Une équité pour les cotisations
Salariés et fonctionnaires cotiseront au même niveau. Pour les travailleurs indépendants, artisans, commerçants ou bien sûr agriculteurs, il sera recherché une plus grande équité avec les salariés. Ainsi, ils cotiseront à 28,12 %, soit le même niveau que les salariés et leurs employeurs jusqu'à un revenu égal au plafond de la sécurité sociale, soit environ 40 000 euros. Le système actuel de dégressivité des cotisations sera pris en compte dans le système universel. Ainsi, entre 40 000 et 120 000 euros (1 à 3 fois le plafond de la sécurité sociale), le rapport propose que les travailleurs indépendants s'acquittent des mêmes cotisations dues par les salariés pour l'acquisition des droits à la retraite, soit un taux de 10,13 %. « Les exploitants agricoles seront gagnants dans la très grande majorité », se félicite Robert Verger.
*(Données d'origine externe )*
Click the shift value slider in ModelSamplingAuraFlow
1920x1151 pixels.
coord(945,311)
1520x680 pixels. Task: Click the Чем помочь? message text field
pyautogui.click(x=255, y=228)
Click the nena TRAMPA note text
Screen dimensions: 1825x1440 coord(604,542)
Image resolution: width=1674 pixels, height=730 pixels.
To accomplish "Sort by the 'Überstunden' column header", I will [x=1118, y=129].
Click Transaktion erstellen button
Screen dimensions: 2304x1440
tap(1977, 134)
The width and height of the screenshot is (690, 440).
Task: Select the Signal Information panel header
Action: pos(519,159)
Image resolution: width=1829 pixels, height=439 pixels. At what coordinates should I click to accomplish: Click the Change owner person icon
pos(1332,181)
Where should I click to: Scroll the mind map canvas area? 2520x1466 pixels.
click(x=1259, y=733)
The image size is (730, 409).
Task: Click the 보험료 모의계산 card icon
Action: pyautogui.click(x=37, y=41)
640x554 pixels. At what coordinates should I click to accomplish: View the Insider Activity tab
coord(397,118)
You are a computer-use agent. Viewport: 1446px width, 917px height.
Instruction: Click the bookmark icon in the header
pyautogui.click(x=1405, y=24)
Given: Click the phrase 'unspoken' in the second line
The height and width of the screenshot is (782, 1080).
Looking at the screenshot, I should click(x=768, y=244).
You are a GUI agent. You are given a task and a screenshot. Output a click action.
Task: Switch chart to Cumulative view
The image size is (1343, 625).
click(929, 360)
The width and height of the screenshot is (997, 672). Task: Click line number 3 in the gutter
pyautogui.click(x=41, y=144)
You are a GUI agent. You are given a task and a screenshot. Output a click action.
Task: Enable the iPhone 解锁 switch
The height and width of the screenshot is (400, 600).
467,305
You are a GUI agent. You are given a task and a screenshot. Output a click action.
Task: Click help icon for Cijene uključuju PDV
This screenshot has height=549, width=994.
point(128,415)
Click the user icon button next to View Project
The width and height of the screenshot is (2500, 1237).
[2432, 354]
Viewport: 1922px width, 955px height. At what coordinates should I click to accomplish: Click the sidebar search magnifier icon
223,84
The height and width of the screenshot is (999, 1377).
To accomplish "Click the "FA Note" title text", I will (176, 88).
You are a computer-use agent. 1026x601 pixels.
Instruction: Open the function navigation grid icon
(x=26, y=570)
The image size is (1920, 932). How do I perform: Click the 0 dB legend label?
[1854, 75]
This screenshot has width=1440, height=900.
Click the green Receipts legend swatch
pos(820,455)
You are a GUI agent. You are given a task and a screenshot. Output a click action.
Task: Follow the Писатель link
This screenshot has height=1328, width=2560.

L'assiette de cotisation minimale sera fixée à 600 Smic. « Pour les exploitants agricoles, qui disposent actuellement d'un montant de cotisations minimales plus élevé (de l'ordre de 1 800 euros annuels), la bascule dans le système universel conduira à réduire le montant de la cotisation minimale d'environ 100 euros. Cette réduction n'aura toutefois aucun impact sur les droits acquis puisqu'elle permettra, comme aujourd'hui, de valider la durée permettant d'obtenir le minimum de retraite pour une carrière complète », affirme le rapport. Les cotisations CSG devraient également baisser « en contrepartie de la hausse du taux qui nous est demandée ».
62 ans, toujours
Ce système universel s'appliquera au plus tôt aux personnes nées en 1963 et après, et dont l'âge légal de départ en retraite, soit 62 ans, sera atteint à compter du 1er janvier 2025. « Les personnes qui partiront à la retraite avant cette date seront soumises aux règles en vigueur actuellement, précise le représentant de la FNSEA. Quant à l'âge légal de départ de la retraite, il demeurera à 62 ans. Toutefois, le départ à taux plein sera assuré à 64 ans. Les agriculteurs pourront toujours partir plus tôt. Chacun prendra sa retraite selon ses propres calculs et intérêts. » Autre victoire pour les agriculteurs : les retraités pourront reprendre une activité professionnelle sans plafond ni limite après leur retraite à taux plein et acquérir de nouveaux droits. « Actuellement ils cotisent à fonds perdu. Il y aura une nouvelle liquidation au moment de la cessation de cette activité », précise Robert Verger. Par ailleurs, le projet de réforme des retraites vise à garantir un niveau de vie constant pour la personne veuve. Ainsi, cette dernière conservera 70 % des droits à la retraite du couple. « Il n'y aura plus de conditions de ressources. L'objectif est bien que le survivant ait les moyens de subsistance sans toutefois s'enrichir comme c'est le cas dans certains régimes actuellement. »
Votée en 2020
Le projet rendu, l'heure est aujourd'hui à la deuxième phase de concertation. « A la rentrée, nous allons à nouveau échanger avec le haut commissaire sur la période de transition que nous, à la FNSEA, souhaitons courte, de cinq ans maximum. Nous devons faire les différents calculs pour que cette réforme de fond se passe le mieux possible. Le projet de loi devrait être débattu l'an prochain au sein de l'Assemblée nationale », précise Robert Verger.